Each Neuron inside the Hidden layer contains Activation Functions Like Softplus / Sigmoid curve/ ReLU bent Line etc.
ReLU Activation function is used extensively in conventional neural networks, we will come to that later!

Activation functions

Each connection between the Neurons has specific weights and bias associated which are calculated by using the Backpropagation technique. Which is achieved by taking Gradient descent of Loss functions like the Sum of Squared residuals (SSR) and SoftMax functions.
Gradient descent is another way to the find minimum value for a given function, Which is usually achieved by equating its derivatives to 0, but they are cases for which we can't equate its derivative to zero.
To avoid that. we define step sizes and so that our function converges more when it is close to the actual value. In other words, there will be fewer number of iterations when our solution is far from the actual value, and more number of iterations (baby steps) when it is near the actual value.
So Weights/ Bais are calculated in such a way that our Sum of squared residuals is minimum.

These weights and Bias in the connections slice flips and stretch the activation functions into new shapes which then are added to get a new curve, then the curve is shifted to fit the data.

Basic Structure of Neutral network

Image classification using Convolutional Neural Networks (CNN)

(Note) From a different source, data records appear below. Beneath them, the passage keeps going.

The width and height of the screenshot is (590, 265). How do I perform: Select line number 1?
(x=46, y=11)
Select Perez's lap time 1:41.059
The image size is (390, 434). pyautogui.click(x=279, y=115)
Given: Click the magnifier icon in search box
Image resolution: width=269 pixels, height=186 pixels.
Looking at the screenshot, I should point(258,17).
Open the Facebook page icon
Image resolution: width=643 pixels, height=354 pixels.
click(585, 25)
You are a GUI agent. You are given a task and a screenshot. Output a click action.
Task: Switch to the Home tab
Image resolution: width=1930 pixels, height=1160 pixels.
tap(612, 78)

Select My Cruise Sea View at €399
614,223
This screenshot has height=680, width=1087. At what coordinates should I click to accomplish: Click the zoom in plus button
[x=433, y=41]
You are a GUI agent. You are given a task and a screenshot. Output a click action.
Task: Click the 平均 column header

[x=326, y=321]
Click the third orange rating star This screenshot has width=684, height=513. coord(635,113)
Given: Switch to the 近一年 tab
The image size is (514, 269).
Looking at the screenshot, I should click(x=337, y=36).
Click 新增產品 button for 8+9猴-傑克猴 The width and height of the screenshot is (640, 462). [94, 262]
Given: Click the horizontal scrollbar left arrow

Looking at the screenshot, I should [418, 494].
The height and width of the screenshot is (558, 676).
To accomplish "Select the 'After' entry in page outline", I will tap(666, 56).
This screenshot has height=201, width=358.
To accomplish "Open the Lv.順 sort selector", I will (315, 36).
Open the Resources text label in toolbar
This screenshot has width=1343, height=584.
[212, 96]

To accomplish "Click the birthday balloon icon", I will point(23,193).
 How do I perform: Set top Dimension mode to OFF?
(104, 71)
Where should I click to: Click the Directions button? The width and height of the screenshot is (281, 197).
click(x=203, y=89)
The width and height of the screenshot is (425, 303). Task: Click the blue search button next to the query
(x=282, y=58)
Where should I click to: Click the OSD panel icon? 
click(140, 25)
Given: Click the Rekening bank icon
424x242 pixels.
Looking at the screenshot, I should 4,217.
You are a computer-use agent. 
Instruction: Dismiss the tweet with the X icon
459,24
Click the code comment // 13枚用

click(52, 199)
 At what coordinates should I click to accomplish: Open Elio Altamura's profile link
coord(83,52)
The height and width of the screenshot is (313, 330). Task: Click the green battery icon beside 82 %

Consider the below image, we need to classify this as a 0/X by using our basic Neutral Network, it is an image 3 * 8 pixels wide.
We will have 24 input nodes, A Hidden layer consists of at least 2 nodes, So there will be 48 different connections, so 48 different weights and Bias!
This is just for 3 * 8 pixels wide, Real world image has 1920 *1080 pixels
First layer Neurons ~ 6 Million
Hidden layer ~ 4 Million( Approx.)
Weights and Bias - 6 * 4 ~ 24 Million!
That is a lot of Computation!
By using Convolutional Neural Networks (CNN), We will reduce the Input Nodes

CNN will first apply a filter to the Input image, The Intensity in the filter is calculated by Back propagation technique using Gradient descent.
We will overlap the Filter with the input image, to get the Dot product. Then we shift the Filter by pixel wide then we will continue the process throughout the input to get the feature map.

I * K is called Feature Map, K - Filter, and I - Input image ( Example )

Then we will run Feature matrix through ReLU Activation function.
Look at the Feature map post ReLU function below.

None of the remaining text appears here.